## [Problem requirements]
Although the records contain pictures, print none of them; print exactly the lines from the one with "Click the status circle of row AE" through the last line.

## [Data listing]
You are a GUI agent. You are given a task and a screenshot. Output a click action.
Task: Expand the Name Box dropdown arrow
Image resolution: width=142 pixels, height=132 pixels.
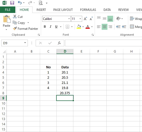[25, 43]
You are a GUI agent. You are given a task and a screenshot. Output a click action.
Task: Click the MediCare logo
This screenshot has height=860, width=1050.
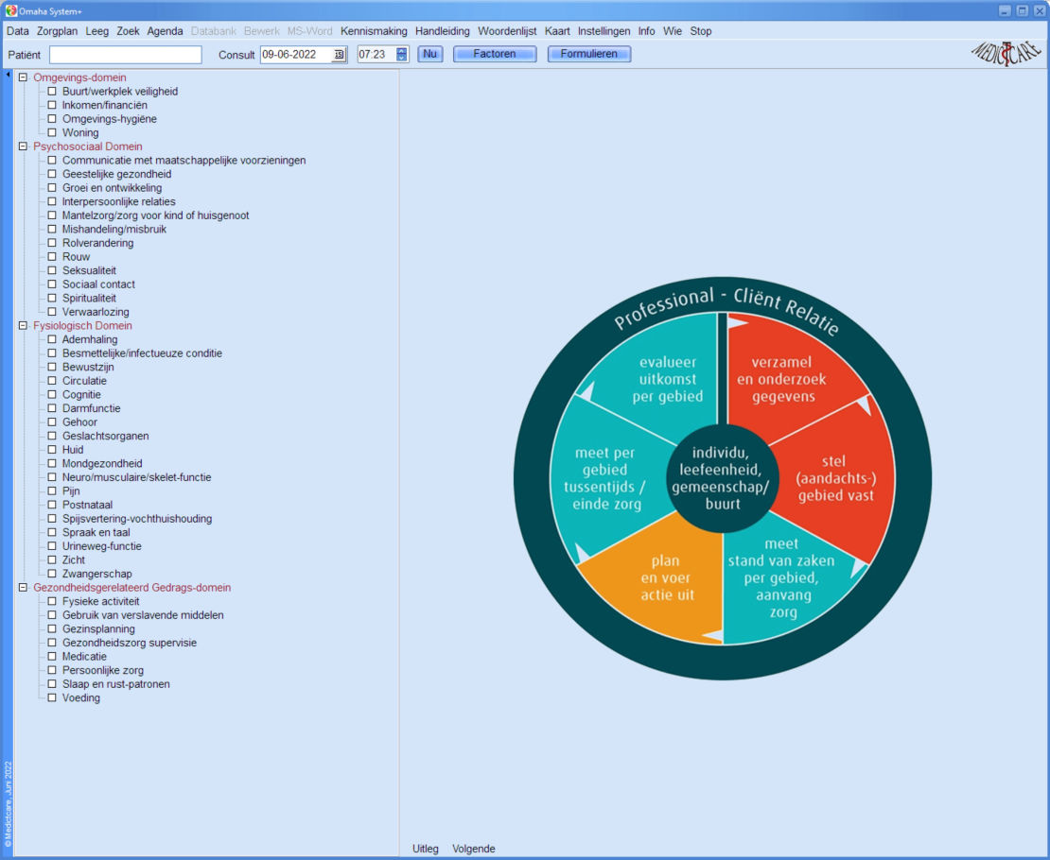(1006, 50)
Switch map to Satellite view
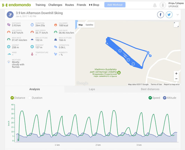Image resolution: width=185 pixels, height=150 pixels. coord(89,25)
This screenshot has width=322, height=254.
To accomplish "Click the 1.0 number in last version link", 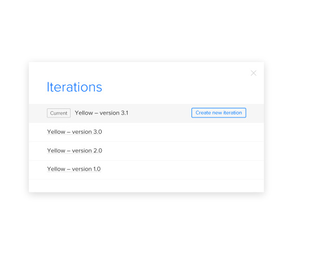I will pyautogui.click(x=97, y=169).
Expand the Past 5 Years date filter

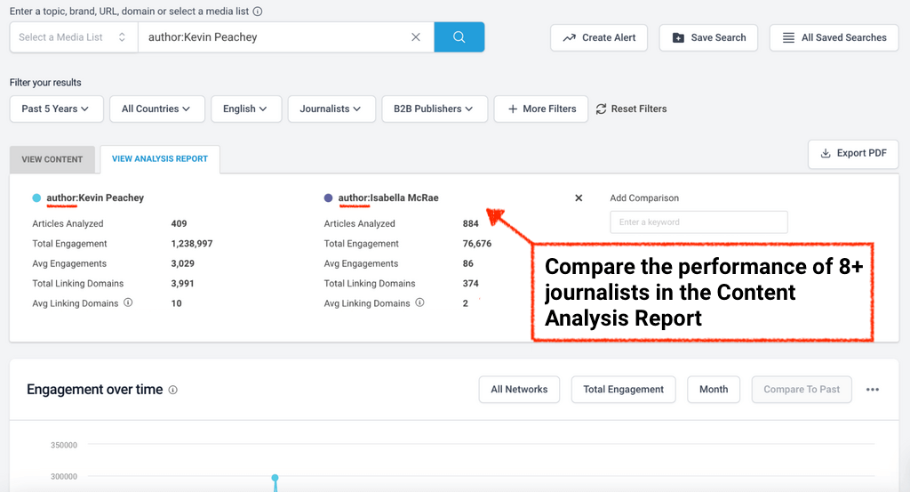coord(56,109)

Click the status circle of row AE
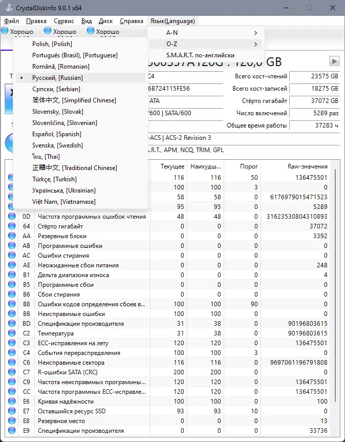pos(12,265)
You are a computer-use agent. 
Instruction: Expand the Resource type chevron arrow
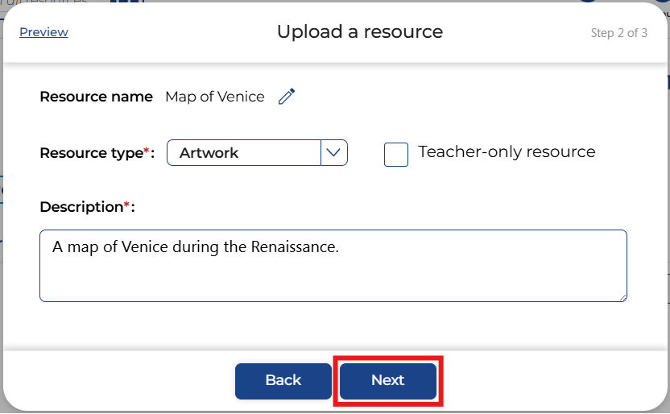334,152
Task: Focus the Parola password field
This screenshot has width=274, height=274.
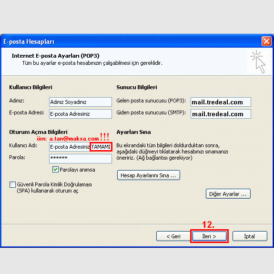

## [Answer to the exercise]
Click the status circle of row AE
pos(12,265)
You are a computer-use agent. 
Instruction: Expand the Resource type chevron arrow
334,152
Task: Focus the Parola password field
This screenshot has width=274, height=274.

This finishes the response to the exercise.